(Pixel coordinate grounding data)
= = =
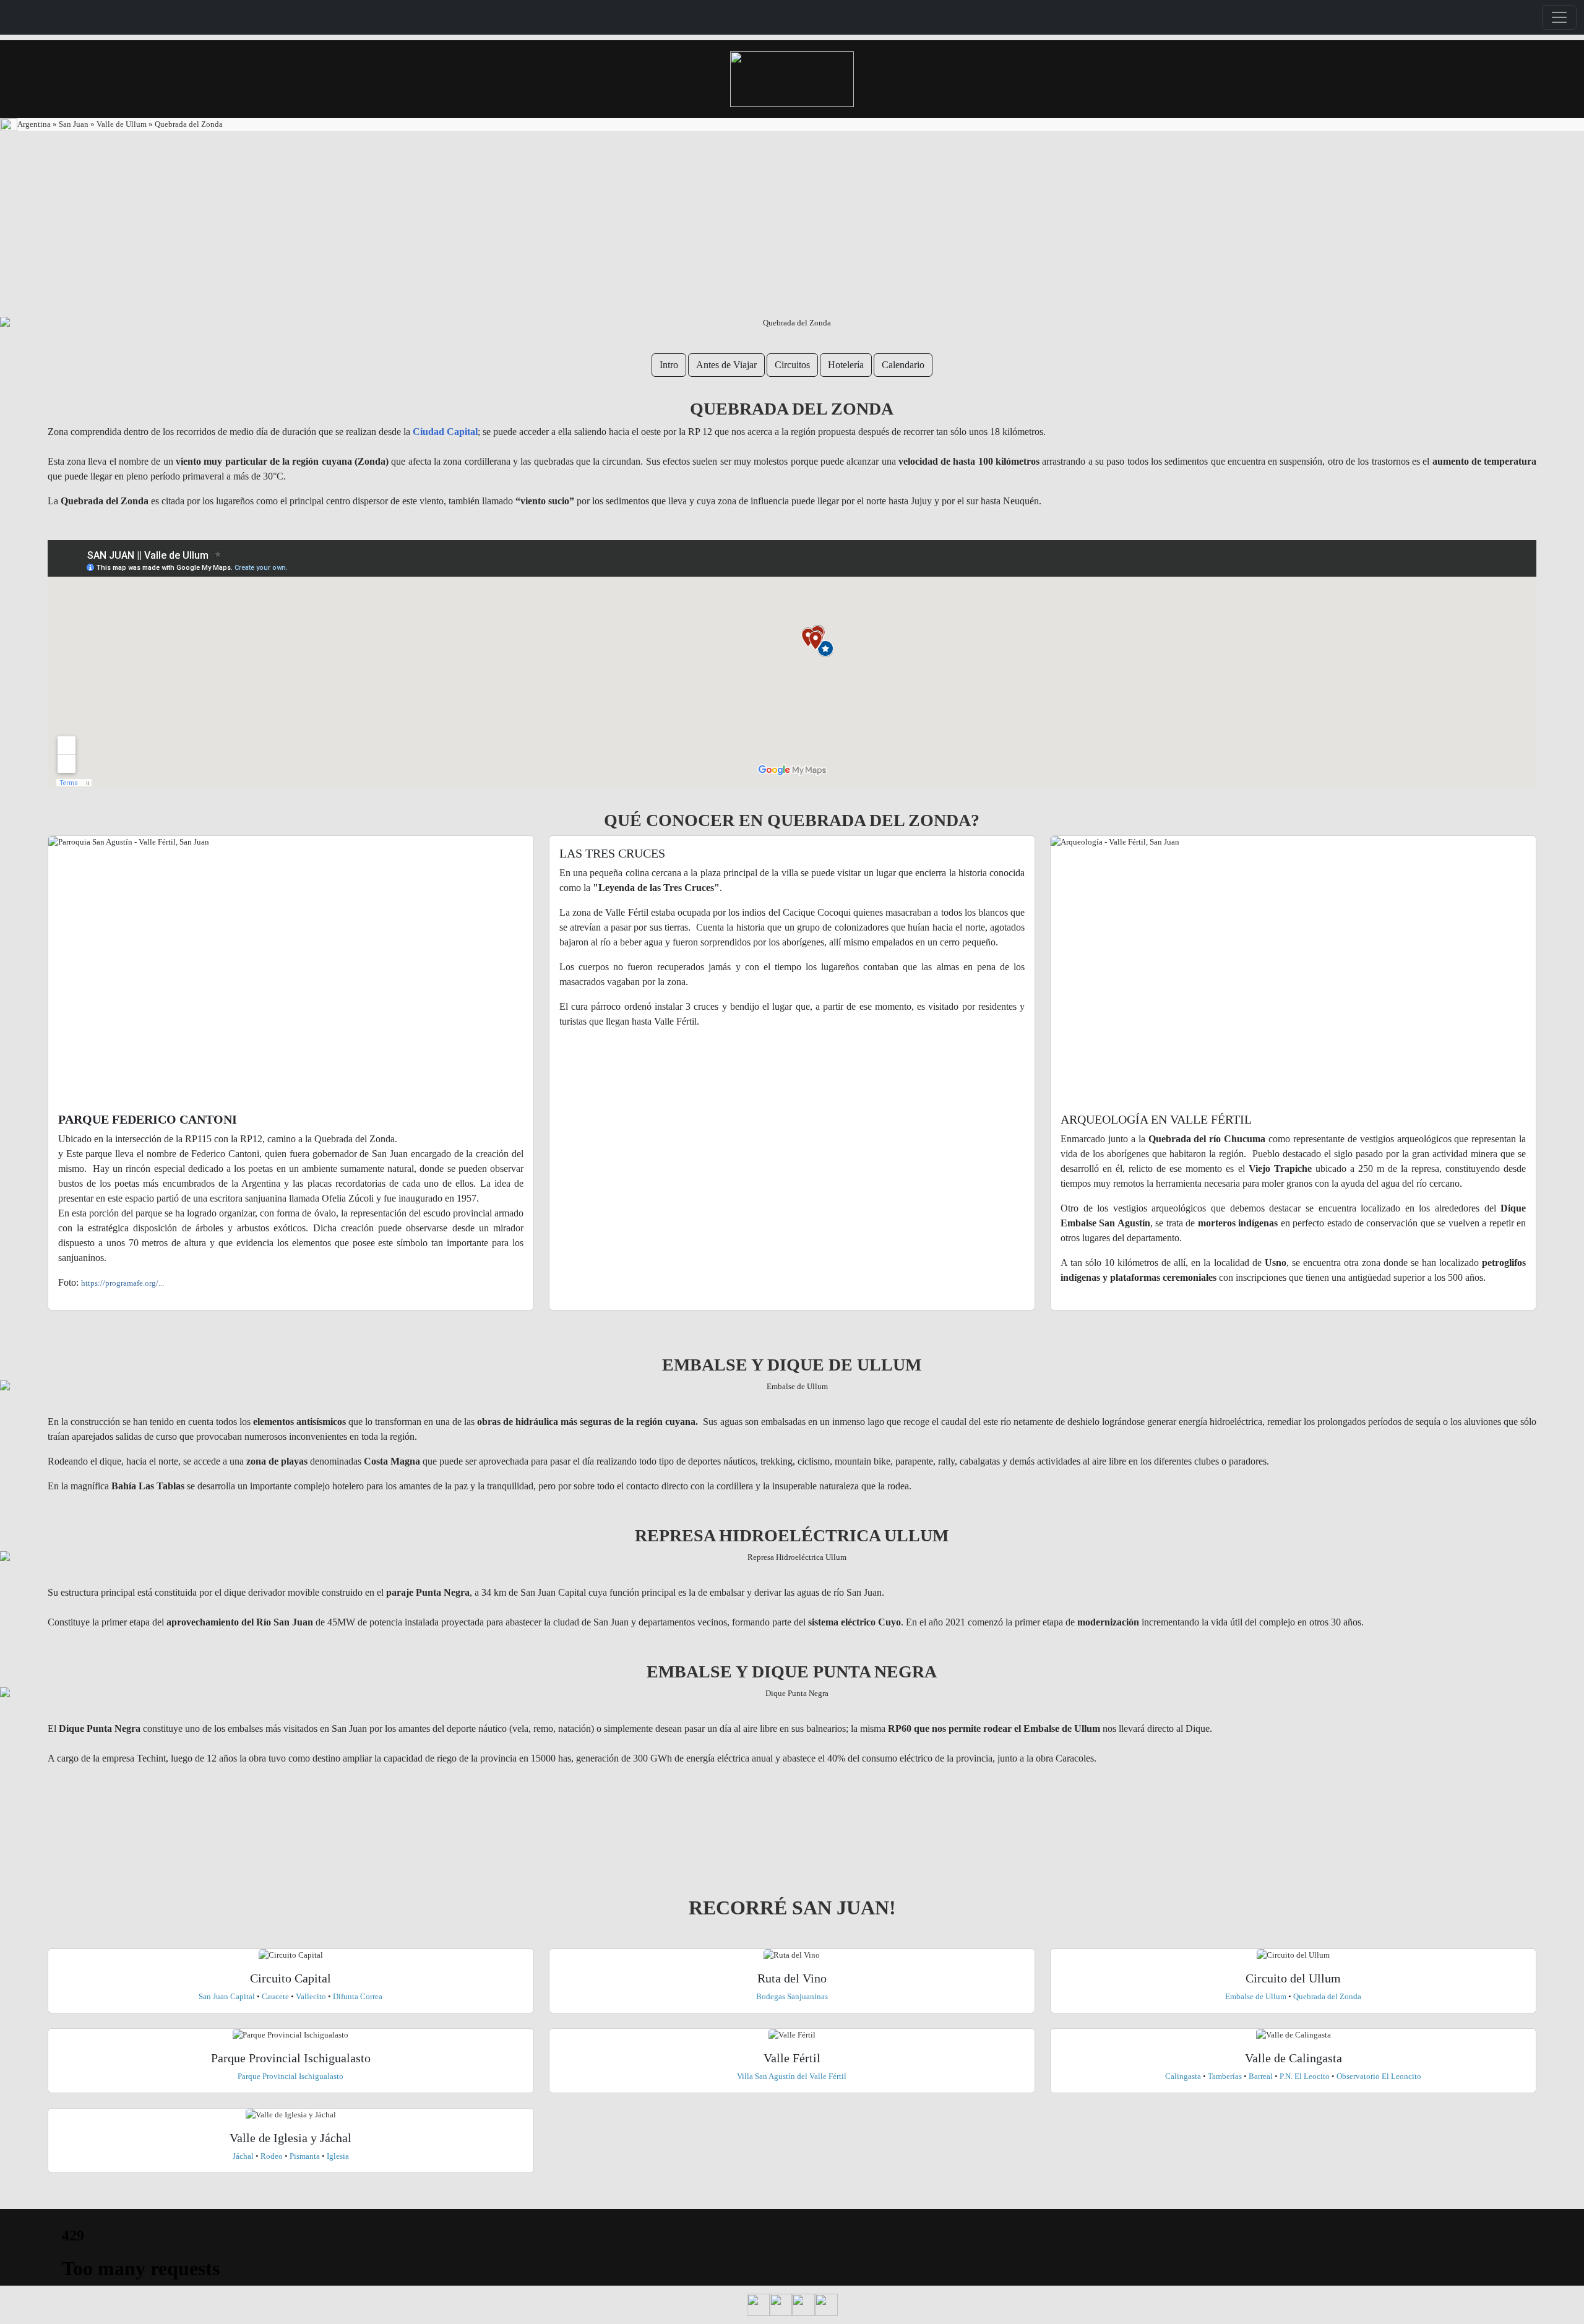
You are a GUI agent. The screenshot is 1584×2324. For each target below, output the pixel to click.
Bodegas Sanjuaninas (792, 1996)
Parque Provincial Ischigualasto (290, 2076)
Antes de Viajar (726, 364)
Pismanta (305, 2156)
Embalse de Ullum (1255, 1996)
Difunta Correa (357, 1996)
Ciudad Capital (445, 431)
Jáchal (243, 2156)
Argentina (35, 124)
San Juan (74, 124)
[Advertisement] (792, 224)
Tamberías (1226, 2076)
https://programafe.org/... (122, 1283)
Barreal (1261, 2076)
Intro (669, 364)
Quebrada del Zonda (188, 124)
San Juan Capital (228, 1996)
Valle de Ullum (122, 124)
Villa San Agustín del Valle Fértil (791, 2076)
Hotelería (846, 364)
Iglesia (338, 2156)
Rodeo (272, 2156)
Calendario (903, 364)
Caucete (275, 1996)
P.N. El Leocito (1305, 2076)
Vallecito (311, 1996)
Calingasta (1183, 2076)
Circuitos (792, 364)
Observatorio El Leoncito (1378, 2076)
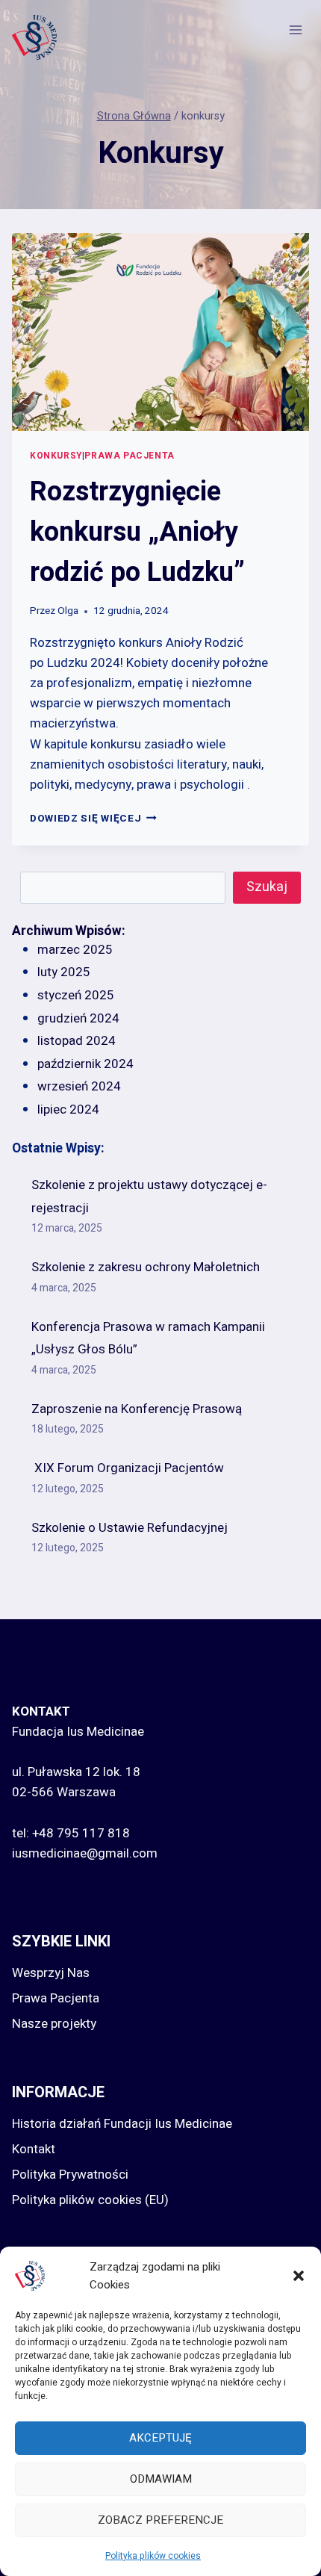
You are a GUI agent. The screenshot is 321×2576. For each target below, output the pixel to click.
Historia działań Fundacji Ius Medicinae (122, 2123)
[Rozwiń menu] (295, 30)
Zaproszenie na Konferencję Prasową (136, 1409)
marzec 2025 (75, 949)
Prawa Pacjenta (55, 1998)
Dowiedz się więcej (93, 818)
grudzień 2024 (78, 1018)
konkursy (56, 456)
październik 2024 (85, 1064)
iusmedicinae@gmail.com (85, 1853)
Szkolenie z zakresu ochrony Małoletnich (145, 1267)
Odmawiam (161, 2479)
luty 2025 (63, 972)
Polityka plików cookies (153, 2556)
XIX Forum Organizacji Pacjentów (127, 1468)
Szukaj (266, 887)
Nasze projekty (54, 2023)
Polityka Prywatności (70, 2174)
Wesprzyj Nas (51, 1973)
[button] (298, 2275)
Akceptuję (160, 2438)
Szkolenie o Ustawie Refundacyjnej (129, 1527)
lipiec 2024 (68, 1109)
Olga (67, 610)
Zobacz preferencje (160, 2520)
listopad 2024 (76, 1040)
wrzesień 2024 (79, 1086)
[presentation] (160, 332)
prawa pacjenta (129, 456)
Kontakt (33, 2149)
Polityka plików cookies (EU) (90, 2200)
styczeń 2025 (75, 995)
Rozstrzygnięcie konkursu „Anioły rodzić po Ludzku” (137, 532)
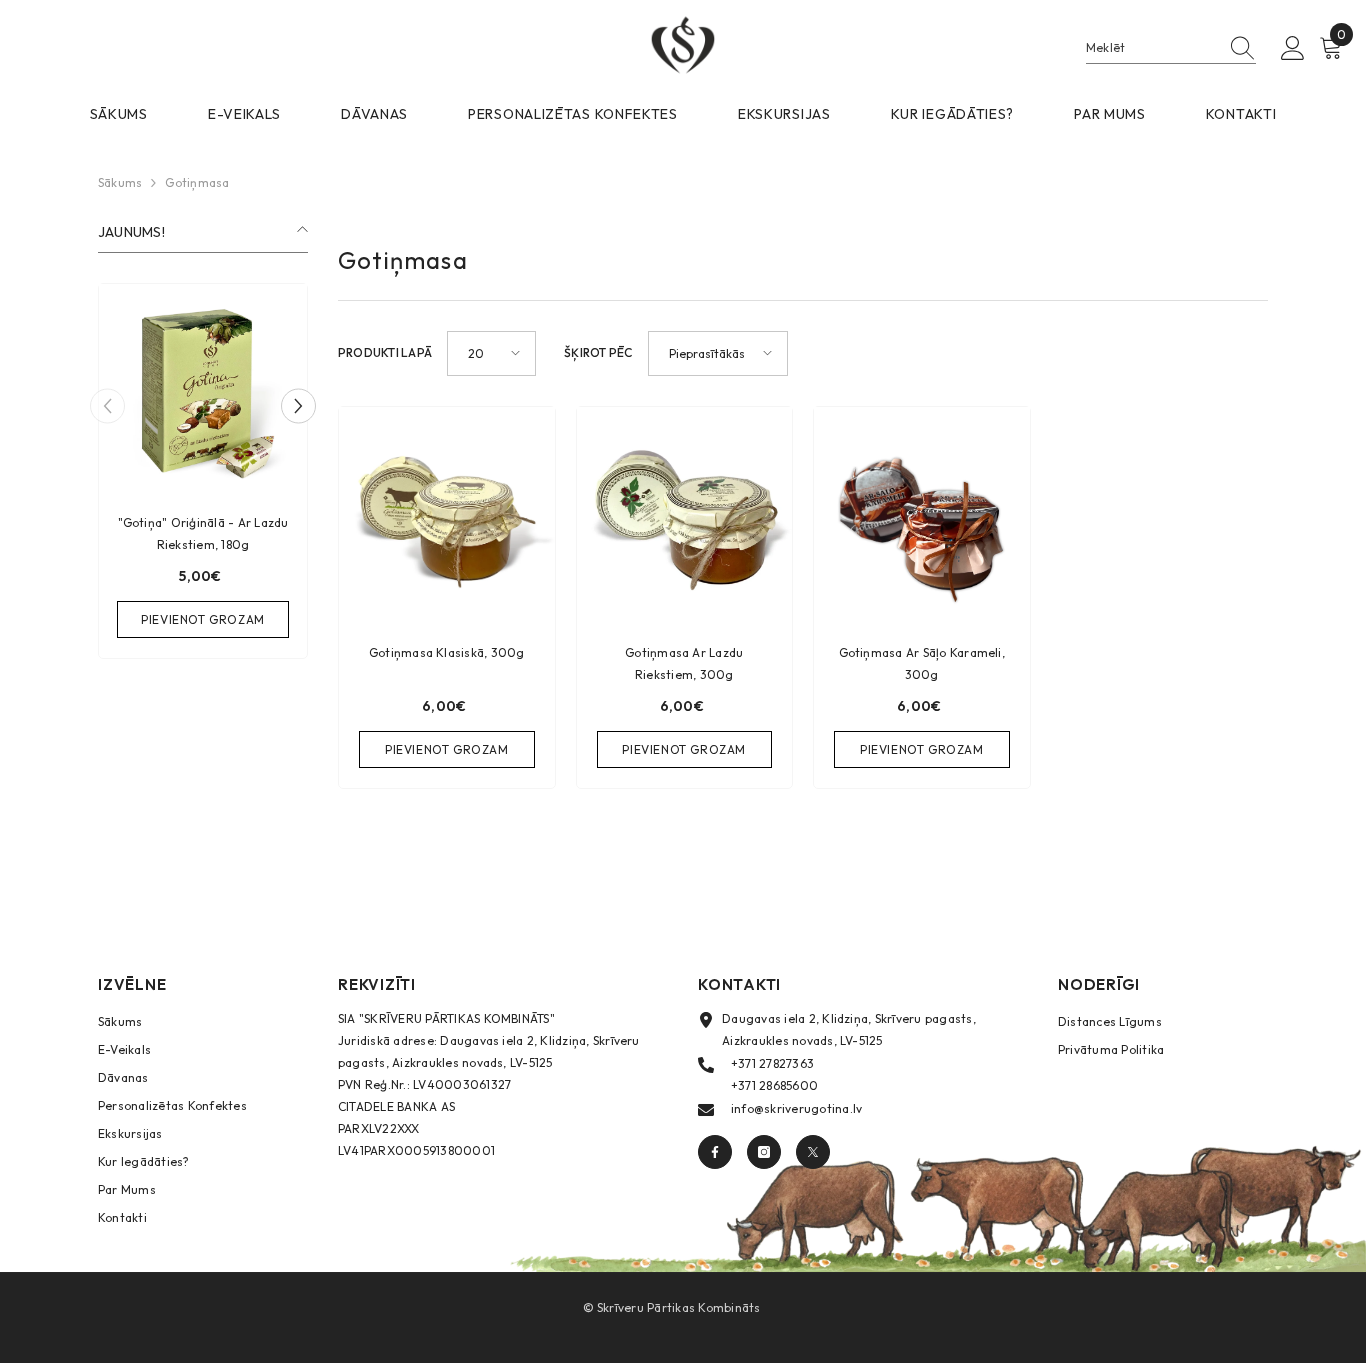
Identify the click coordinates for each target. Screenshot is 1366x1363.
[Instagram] (764, 1152)
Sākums (120, 182)
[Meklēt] (1171, 48)
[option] (203, 476)
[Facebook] (715, 1152)
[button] (298, 406)
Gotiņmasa (197, 182)
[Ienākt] (1293, 49)
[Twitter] (813, 1152)
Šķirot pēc (598, 352)
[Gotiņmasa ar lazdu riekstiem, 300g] (685, 515)
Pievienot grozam (203, 619)
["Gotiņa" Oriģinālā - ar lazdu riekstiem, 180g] (203, 388)
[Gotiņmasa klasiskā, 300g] (447, 515)
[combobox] (1152, 48)
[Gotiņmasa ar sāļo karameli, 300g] (922, 515)
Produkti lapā (385, 352)
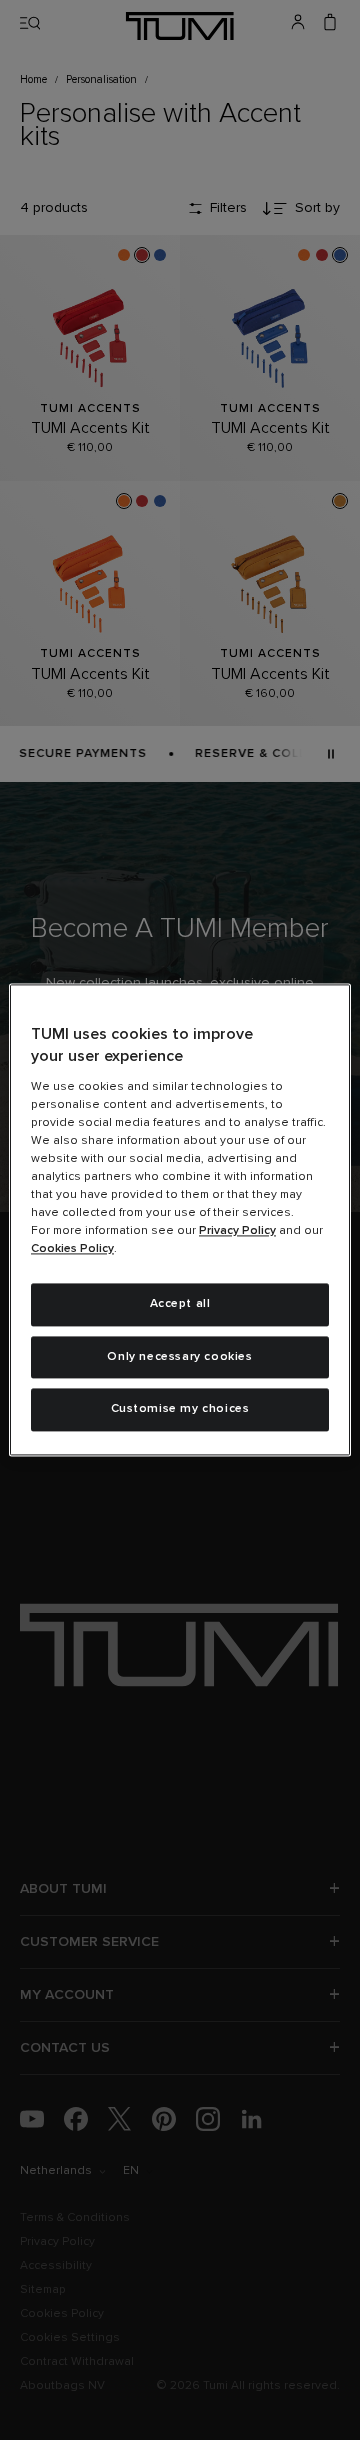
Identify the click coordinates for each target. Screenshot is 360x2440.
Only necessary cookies (179, 1357)
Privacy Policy (237, 1231)
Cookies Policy (72, 1249)
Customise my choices (180, 1410)
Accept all (180, 1304)
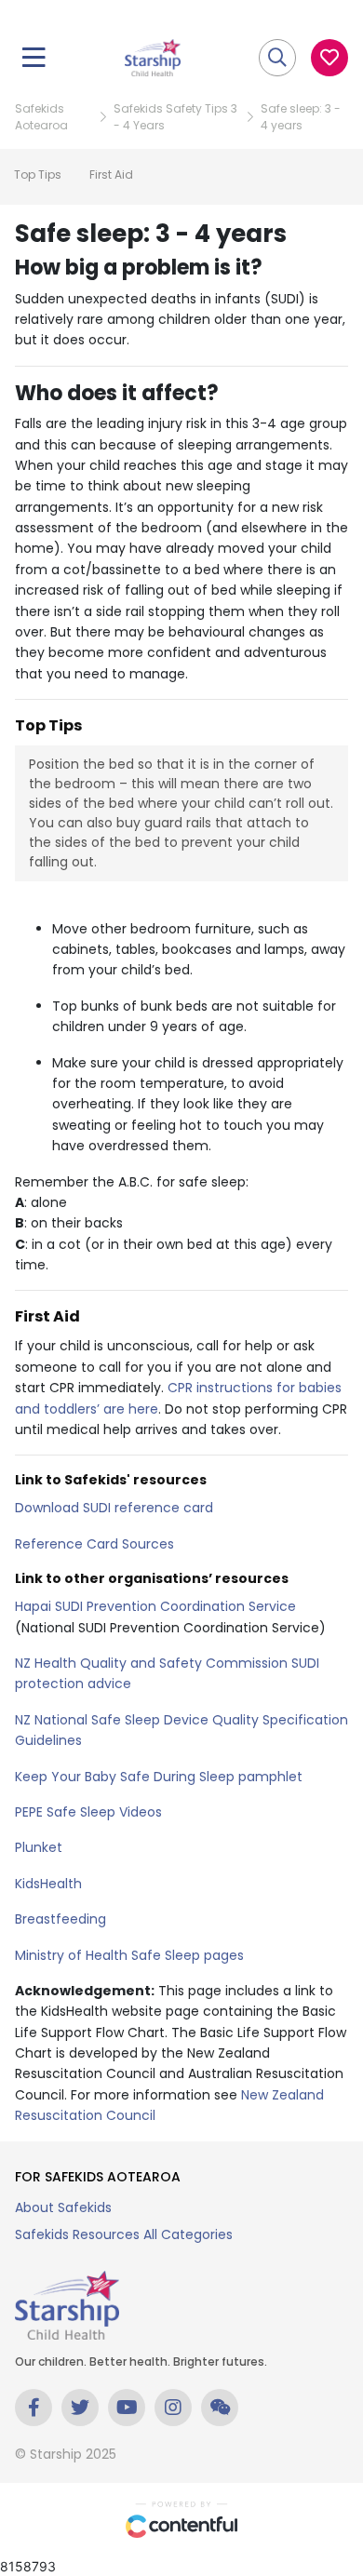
= = =
■ The problem
The entries above hold a line with "Szukaj (266, 887)" and a later line with "listopad 2024 (76, 1040)". Write out exactly those lines and all lines between, nothing more.

■ Answer box
Szukaj (266, 887)
Nasze projekty (54, 2023)
Polityka Prywatności (70, 2174)
Wesprzyj Nas (51, 1973)
[button] (298, 2275)
Akceptuję (160, 2438)
Szkolenie o Ustawie Refundacyjnej (129, 1527)
lipiec 2024 (68, 1109)
Olga (67, 610)
Zobacz preferencje (160, 2520)
listopad 2024 (76, 1040)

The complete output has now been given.